Data for this exercise:

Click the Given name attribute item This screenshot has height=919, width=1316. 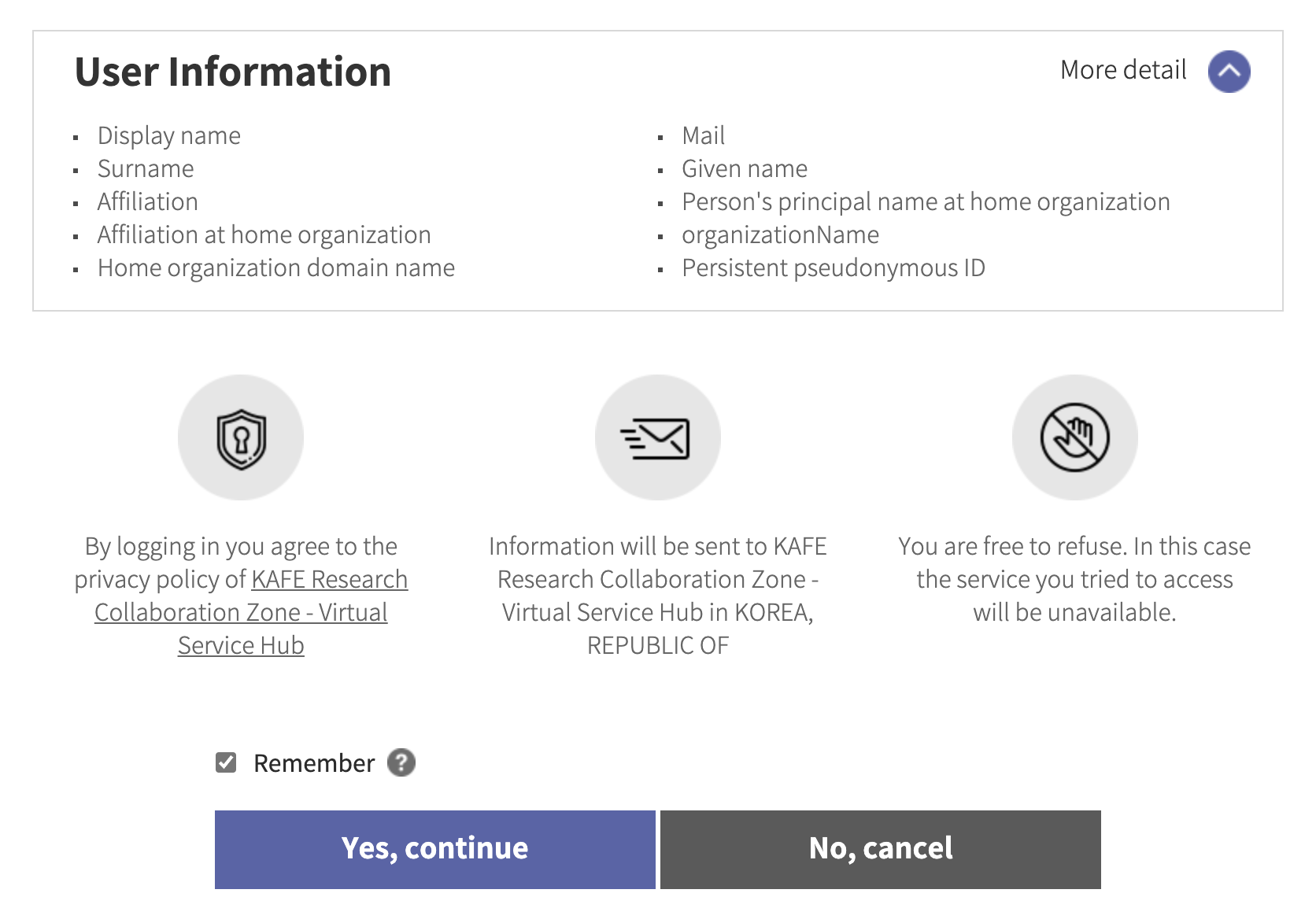[x=744, y=168]
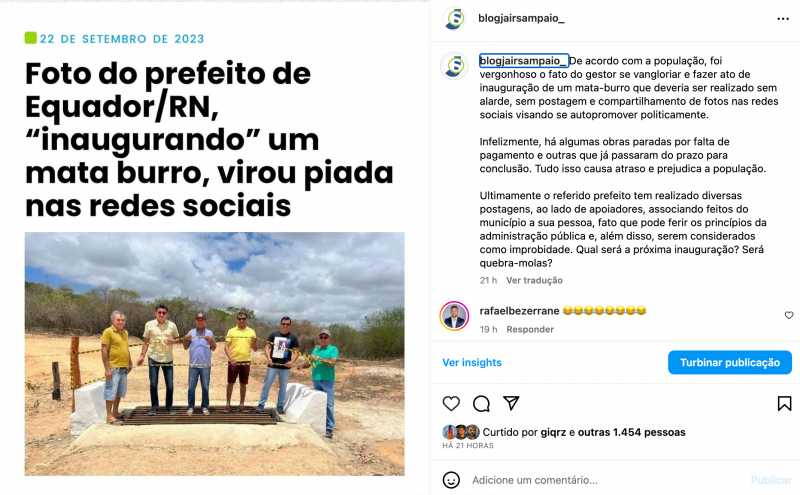Screen dimensions: 800x495
Task: Like rafaelbezerrane's comment with small heart
Action: (789, 315)
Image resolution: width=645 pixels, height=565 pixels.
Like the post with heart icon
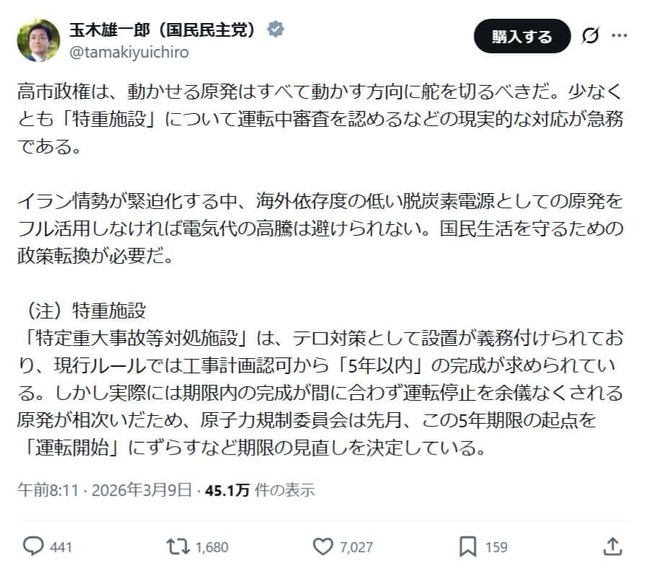pyautogui.click(x=322, y=546)
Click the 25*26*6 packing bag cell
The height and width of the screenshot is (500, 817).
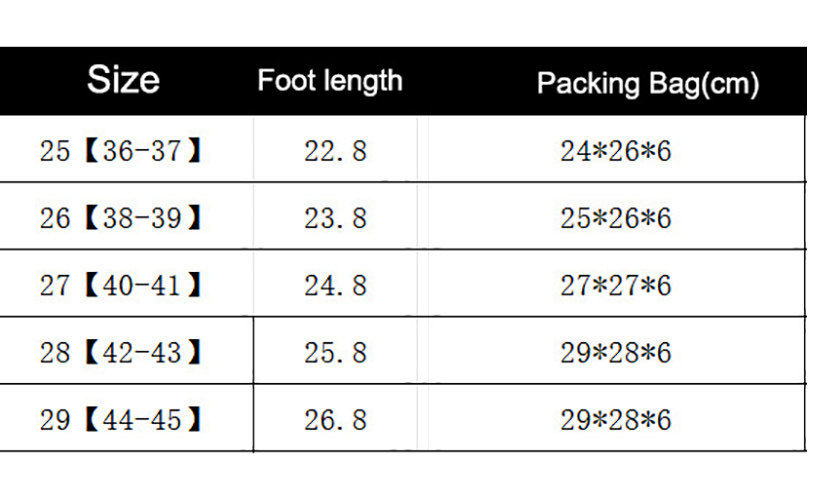(615, 218)
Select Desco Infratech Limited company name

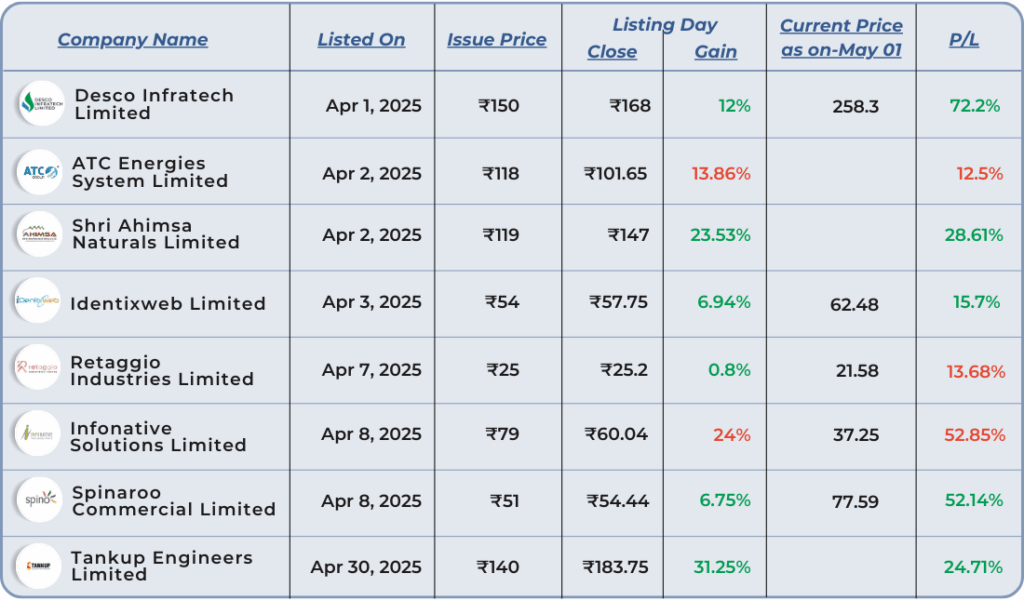154,104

What you need to do: Retype, word for word, only the line holding "Click the 25*26*6 packing bag cell" and the lines after it through the final line of the listing above, and leave every picture out.

Exercise output:
Click the 25*26*6 packing bag cell
The height and width of the screenshot is (500, 817).
(615, 218)
Select Desco Infratech Limited company name

154,104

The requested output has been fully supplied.